Third, increased lipid availability ultimately leads to a reduction in insulin-stimulated skeletal muscle glucose transport/phosphorylation and glycogen synthesis (9–11). As these processes consume energy exceeding the energy demand of resting muscle during fasting, any inhibition of these processes likely contributes to lower energy demand during combined hyperlipidemia and hyperinsulinemia. Supporting this contention, this study also found a strong correlation between the changes of intramyocellular G6P and flux through ATP synthase, suggesting a causal relationship between insulin-stimulated glucose disposal and ATP synthase flux. However, in the absence of simultaneous measurement of metabolic fluxes, insulin signaling, and gene expression, the present results do not allow to draw the conclusion that lipid-mediated impairment of insulin signaling is responsible for the blunted flux through ATP synthase.
Finally, FFAs act as mild uncouplers of respiration from ATP synthesis in vitro (41), which may also apply to in vivo conditions. Even smaller increases in plasma FFAs than achieved in the present study resulted in augmented expression of uncoupling protein-3, but not uncoupling protein-2 in skeletal muscle of healthy nondiabetic humans (42). This effect was observed after prolonged lipid infusion and abolished by concomitant hyperinsulinemia, suggesting that alterations in ucoupling protein expression unlikely explain the effects of the present study.
One limitation must be considered in the interpretation of the results of the present study. Flux through ATP synthase and G6P concentrations were measured in the gastrocnemius-soleus muscle complex, whereas IMCL were quantified in the soleus muscle only. Soleus muscle contains two- to threefold amounts of IMCL compared with gastrocnemius muscle, which contains relatively more of fast-twitch fibers (type II muscle fibers) (43). The differences in fiber composition and IMCL might result in variable responses to metabolic conditions in these muscles (5,6,44,45). Thus, the absence of an effect of lipid infusion on IMCL in soleus muscle in the present study does not exclude the possibility of IMCL changes in gastrocnemius muscle, which could have escaped detection in our experimental design.
Taken together, in insulin-sensitive humans short-term elevation of lipid availability reduces insulin-stimulated increase of ATP synthase flux in skeletal muscle.
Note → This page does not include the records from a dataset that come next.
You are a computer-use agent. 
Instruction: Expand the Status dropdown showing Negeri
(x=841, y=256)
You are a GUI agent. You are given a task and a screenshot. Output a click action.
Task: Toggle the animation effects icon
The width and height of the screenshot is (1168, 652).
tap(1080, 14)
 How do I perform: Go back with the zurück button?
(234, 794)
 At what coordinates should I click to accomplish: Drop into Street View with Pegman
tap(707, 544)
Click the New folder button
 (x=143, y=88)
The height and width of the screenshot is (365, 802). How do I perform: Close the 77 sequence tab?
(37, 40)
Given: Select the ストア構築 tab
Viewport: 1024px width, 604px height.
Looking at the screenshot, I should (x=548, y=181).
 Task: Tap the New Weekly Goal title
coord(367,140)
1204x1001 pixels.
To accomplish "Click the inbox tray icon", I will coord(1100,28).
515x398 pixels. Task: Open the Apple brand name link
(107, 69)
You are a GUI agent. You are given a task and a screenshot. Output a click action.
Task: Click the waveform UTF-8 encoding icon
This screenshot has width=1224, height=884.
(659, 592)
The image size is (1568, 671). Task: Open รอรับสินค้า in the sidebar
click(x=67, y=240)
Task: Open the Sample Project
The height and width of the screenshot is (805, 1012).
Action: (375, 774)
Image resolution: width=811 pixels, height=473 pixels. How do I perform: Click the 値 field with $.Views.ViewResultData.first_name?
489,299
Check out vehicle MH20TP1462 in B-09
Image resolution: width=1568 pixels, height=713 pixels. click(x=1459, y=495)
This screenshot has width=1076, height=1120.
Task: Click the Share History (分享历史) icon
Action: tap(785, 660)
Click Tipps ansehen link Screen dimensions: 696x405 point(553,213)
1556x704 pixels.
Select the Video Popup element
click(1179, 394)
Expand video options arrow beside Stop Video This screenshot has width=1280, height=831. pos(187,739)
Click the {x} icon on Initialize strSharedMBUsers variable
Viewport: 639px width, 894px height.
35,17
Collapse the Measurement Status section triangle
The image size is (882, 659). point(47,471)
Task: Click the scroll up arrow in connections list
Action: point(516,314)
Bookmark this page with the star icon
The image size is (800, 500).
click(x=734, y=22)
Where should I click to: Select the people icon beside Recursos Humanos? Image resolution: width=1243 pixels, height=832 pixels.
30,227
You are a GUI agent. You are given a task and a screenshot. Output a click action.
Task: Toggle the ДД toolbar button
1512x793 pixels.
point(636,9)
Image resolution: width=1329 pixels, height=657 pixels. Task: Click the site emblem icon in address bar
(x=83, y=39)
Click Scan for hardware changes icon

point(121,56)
This is line with the impairment of flux through ATP synthase reported for insulin-resistant humans under basal (18,25) and insulin-stimulated conditions (16,17).
This study was supported in part by the Austrian Science Foundation (FWF, P15656), the European Foundation for the Study of Diabetes (EFSD, Novo Nordisk Type 2 Diabetes Grant), the Herzfelder Family Trust to M.R., and by a Novo Nordisk grant to W.W.
We gratefully acknowledge the excellent technical assistance by Dr. Georg Pfeiler and the staff of the Endocrine Laboratory. We are indebted to Prof. Dr. E. Moser and Prof. Dr. S. Trattnig (MR Center of Excellence, Medical University of Vienna, Vienna, Austria).